> _Brief_
Only those lines in the data below from the line containing "You are a computer-use" through the line containing "Instruction: Click the nmap command word", both included, should be restated word for word.

> _Available data_
++++++++++++++++++++

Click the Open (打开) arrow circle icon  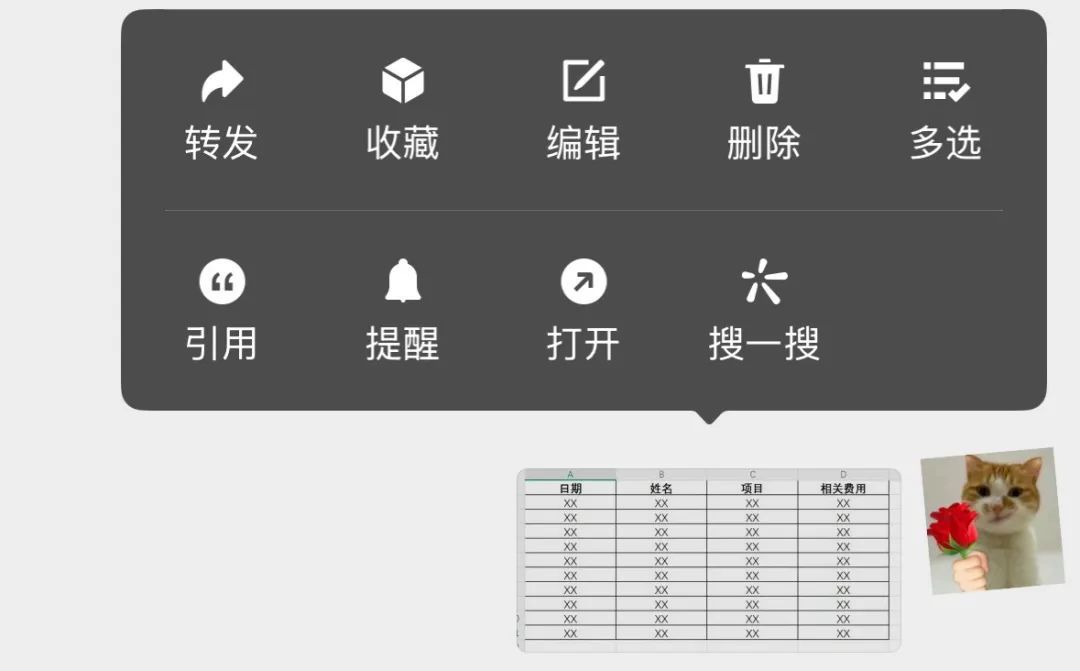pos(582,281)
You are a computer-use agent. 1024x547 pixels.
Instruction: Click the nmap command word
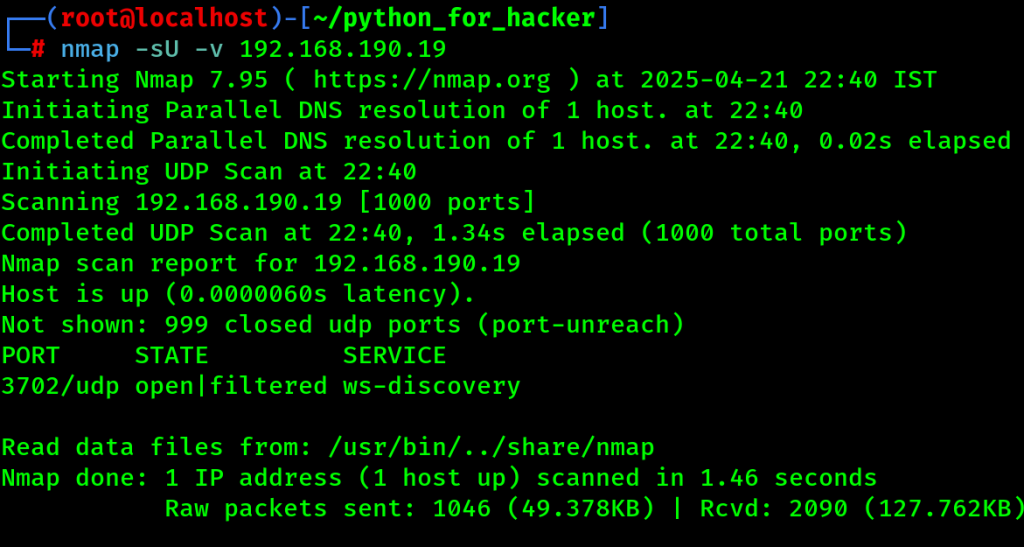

++++++++++++++++++++

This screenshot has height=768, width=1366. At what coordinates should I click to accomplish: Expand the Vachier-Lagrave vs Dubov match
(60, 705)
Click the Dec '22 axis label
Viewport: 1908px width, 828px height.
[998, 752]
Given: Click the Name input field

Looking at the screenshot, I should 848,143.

++++++++++++++++++++

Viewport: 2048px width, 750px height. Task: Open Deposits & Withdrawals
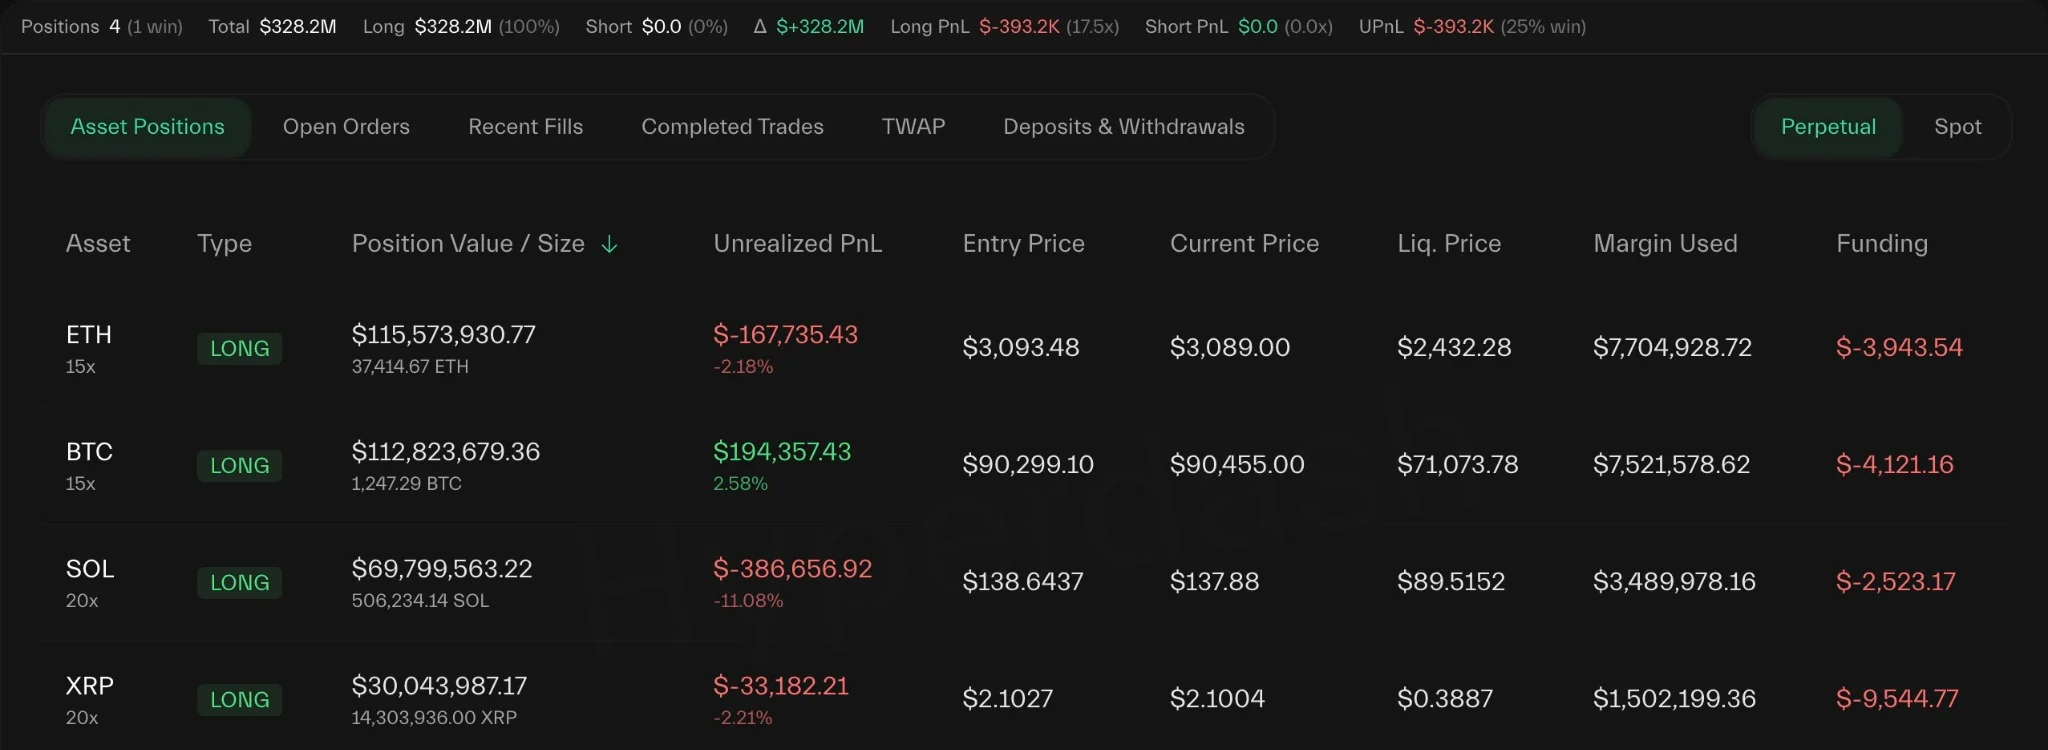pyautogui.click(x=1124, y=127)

++++++++++++++++++++

> _Answer area_
You are a computer-use agent. 1024x547 pixels.
Instruction: Click the nmap command word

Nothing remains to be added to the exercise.